10-yr-old fractured his front teeth in apparent fall accident. The patient presented for emergency evaluation of his front teeth. The coronal portion of the tooth fractured in half, but, did not break into the pulp chamber. The teeth were fully erupted and a typical central incisor is 11mm long. His teeth were broken off at an oblique angle leaving only 2mm of tooth remaining on #8 near the midline and 1.5mm of tooth remaining on #9 near the midline.

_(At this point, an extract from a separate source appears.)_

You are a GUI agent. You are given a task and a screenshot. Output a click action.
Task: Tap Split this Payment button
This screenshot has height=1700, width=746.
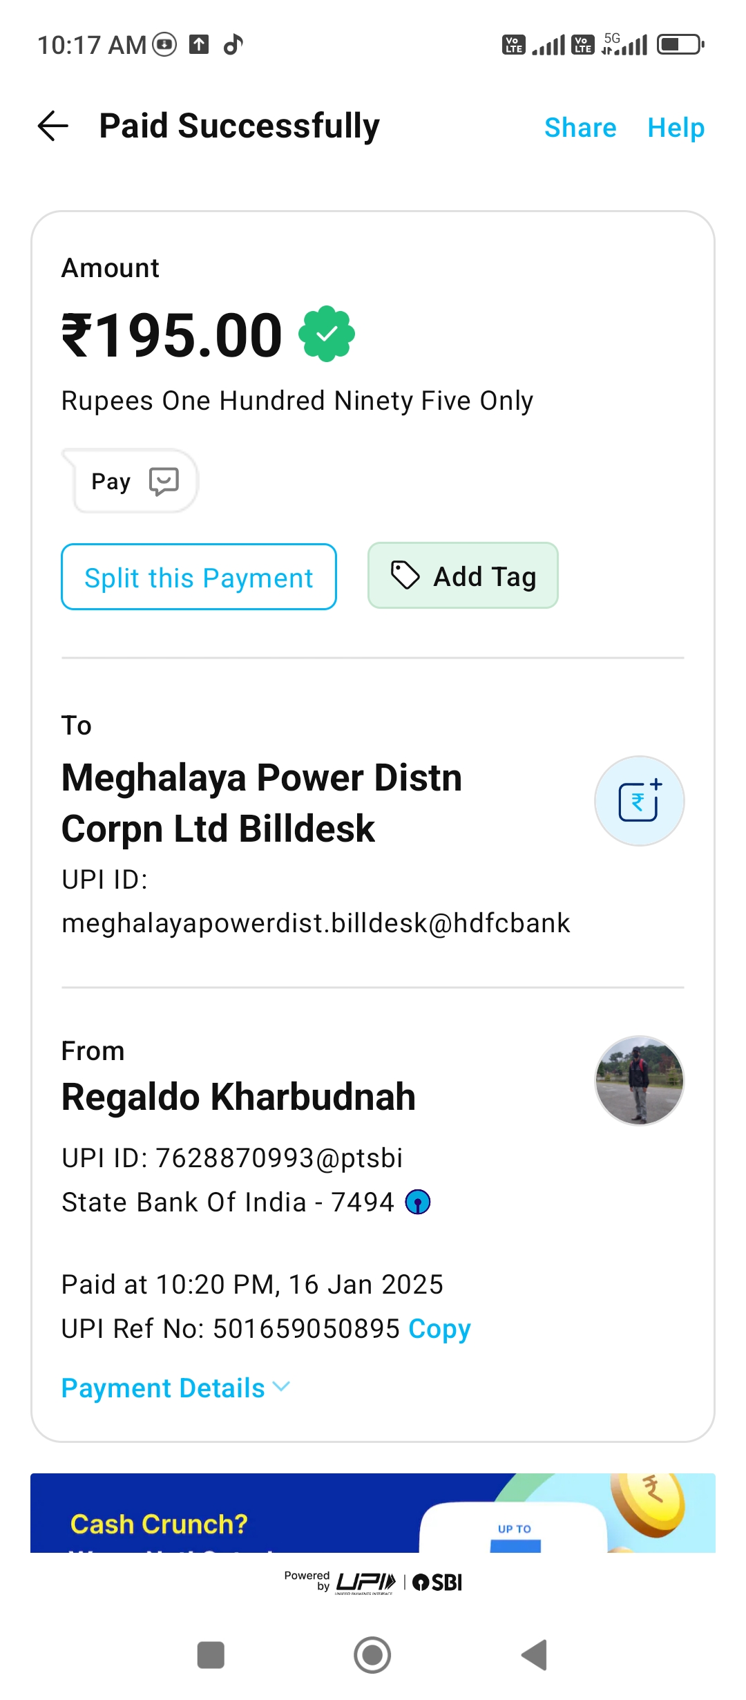pyautogui.click(x=199, y=577)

At some point in the future, we may elect to place all-ceramic restorations, e.g. an Obsidian-type crown (lithium silicate,) but, since the patient is young and still very active with sports and athletic recreation, we have elected to place composites on these teeth for now. This method allows us more flexibility for a few reasons. The patient could foreseeably fracture the front teeth again, and replacing a composite costs less than if the patient were to fracture a crown and need that replaced. Also, this allows the patient’s other teeth to come in and find their normal levels. If I need to adjust these teeth, we can complete the more permanent crowns after the other teeth have come in and moved into the right place.
These fillings were completed using a small amount of local anesthetic (Articaine 4%, with epi 1:100,000) since the pulp chambers were sensitive. The restorative composite was placed using Scotchbond Universal, and a blend of 2 composite colors mixed together to create a chameleon effect (Filtek Supreme Ultra A1B, Filtek Supreme Ultra B1B.)